The reaction Warren gets from friends and associates back in San
Diego?

"I get 'Wow,' " said Warren, who sits at a semi-cluttered desk in
his dorm room, wearing an aqua pullover sweater and faded blue
jeans. "I get 'Really? Why?' "

From the other end of the second-floor hall, a young man is
"meowing" like a cat. And then he yells: "If anyone sees them, I'm
looking for two stamped envelopes!"

Says Warren of his dorm buddies: "They came up to me early on
and said, 'If it ever gets too loud, you just tell us.' And I told
them, 'Look, if it ever gets too loud, I'll just take out my hearing
aid.' "

Older seminarians on rise
Church experts first documented the "graying" of seminaries in
the mid-1980s.

"It's fascinating, the world some of these people come from," said
Peg Boyles, a spokeswoman for Milwaukee's Sacred Heart School
of Theology, which specializes in training older priests. "Doctors,
lawyers, FBI agents, farmers, printers, military men, you name
it."

Why would men and women leave established and sometimes
glamorous careers for work that can be low-profile and
low-paying?

Eileen Lindner, editor of the Yearbook of American and
Canadian Churches, sees two reasons: One is when the
achievement of a life goal reaching the top in business, getting
the kids off to college leaves one looking for the next
"mountain." Another is when a decisive life event a death,
divorce, illness leaves one questioning life's meaning.

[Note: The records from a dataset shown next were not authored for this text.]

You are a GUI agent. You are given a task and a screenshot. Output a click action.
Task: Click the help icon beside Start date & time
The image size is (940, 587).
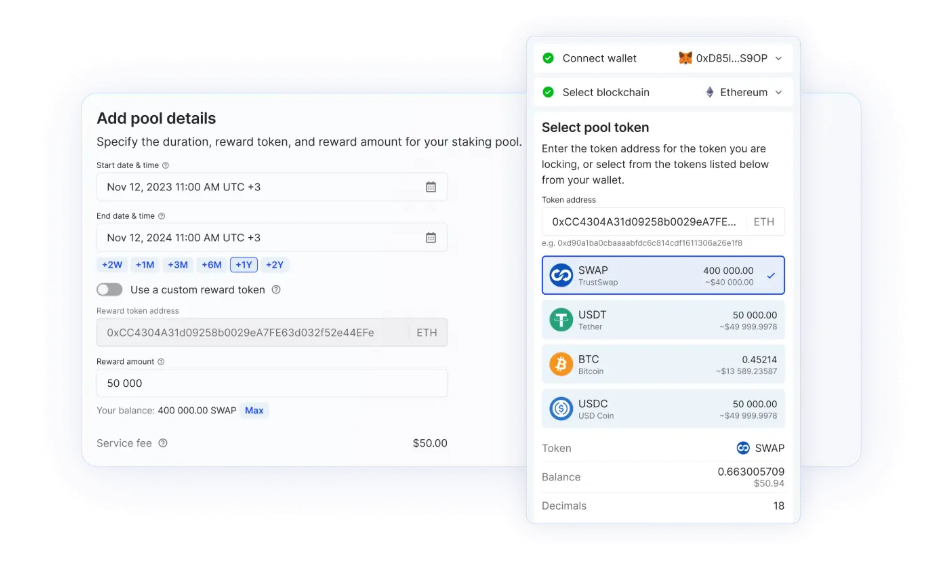tap(166, 165)
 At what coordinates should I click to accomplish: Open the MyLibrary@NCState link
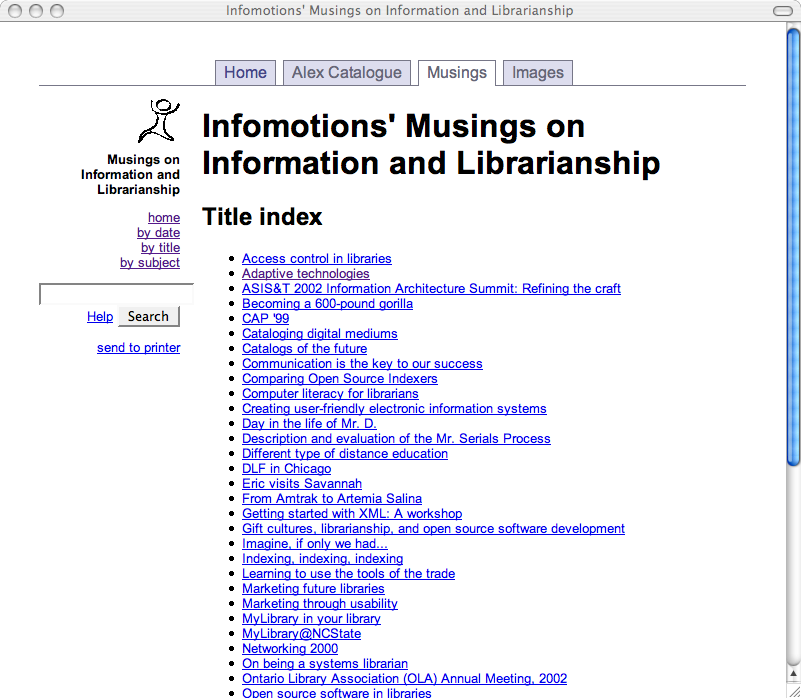[301, 634]
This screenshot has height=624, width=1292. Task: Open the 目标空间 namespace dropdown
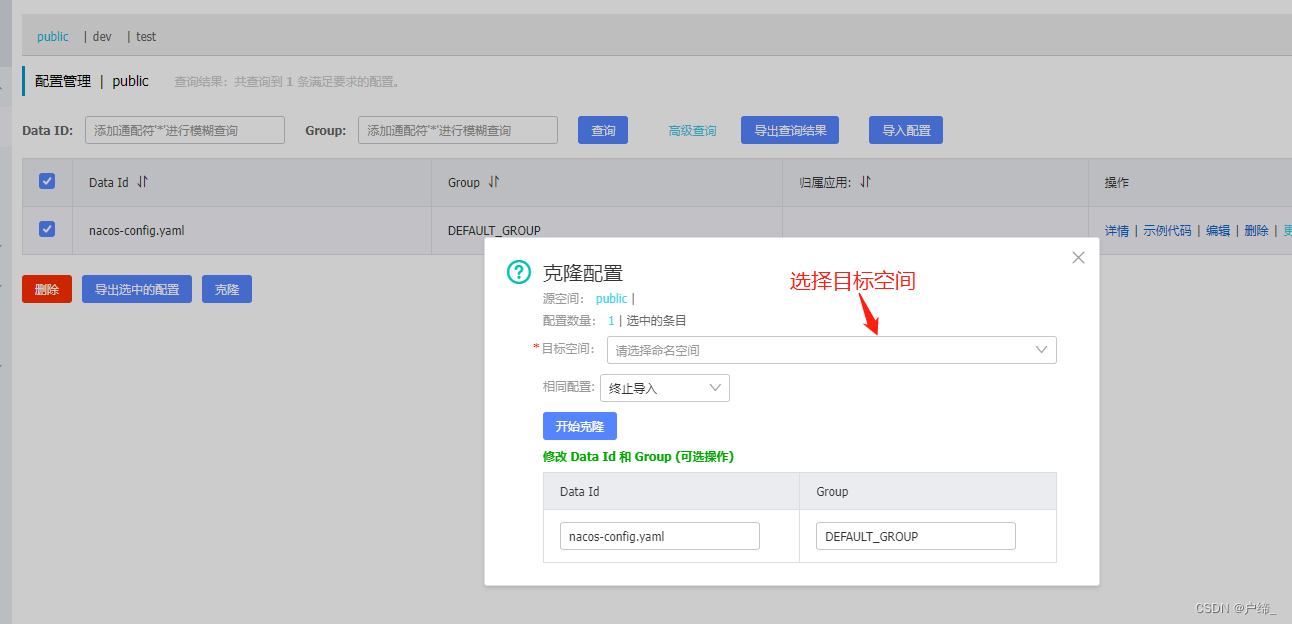point(830,350)
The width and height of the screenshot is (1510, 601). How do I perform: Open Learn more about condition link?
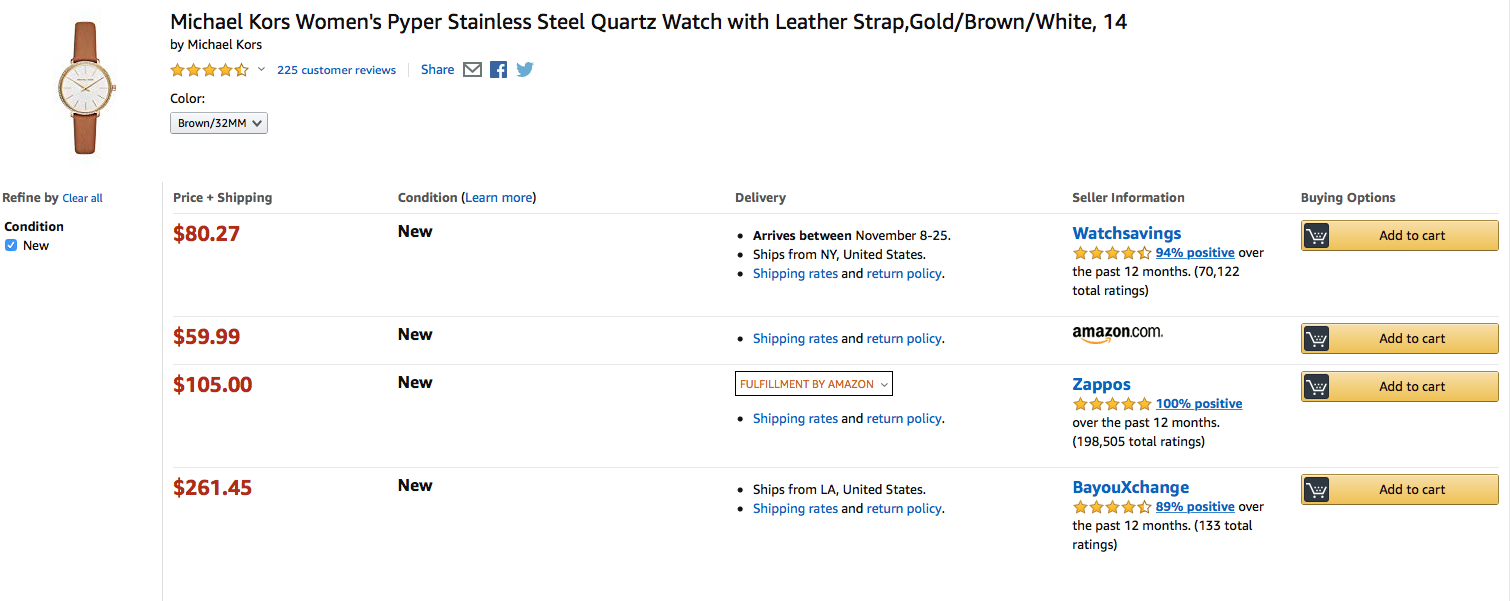[498, 197]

Certainly Warren had reached "the top" in his profession. A
Nebraska native who served four years as a Navy pilot, Warren
joined The San Diego Union in 1956 as an editorial trainee, and
worked his way up to reporter, city editor and assistant
managing editor. From 1969 to 1975, he was deputy press
secretary in the Nixon and Ford administrations. He became the
Union's editor in 1975, and editor of the Union-Tribune in 1992
after the morning paper merged with its afternoon sister, the San
Diego Tribune.

He retired in 1995 and moved to Virginia, where he and his wife,
Viviane, bought a home in the Middleburg countryside. After
the couple found a small Episcopalian parish, Warren immersed
himself in Bible studies. In April, his wife suggested he think
about seminary.

"And I said spontaneously, 'I've been thinking about it,' " Warren
recalled. "Well, I didn't know I had been thinking about it until
then."

Warren faces challenges that younger students don't. There's the
stress of hitting the books after half a century of not studying.
Mucking through the math in the Graduate Record Exam.
Learning to write with academic depth, rather than journalistic
brevity. Living an hour's drive from his wife five days a week.
Last summer's mind-boggling Hebrew course.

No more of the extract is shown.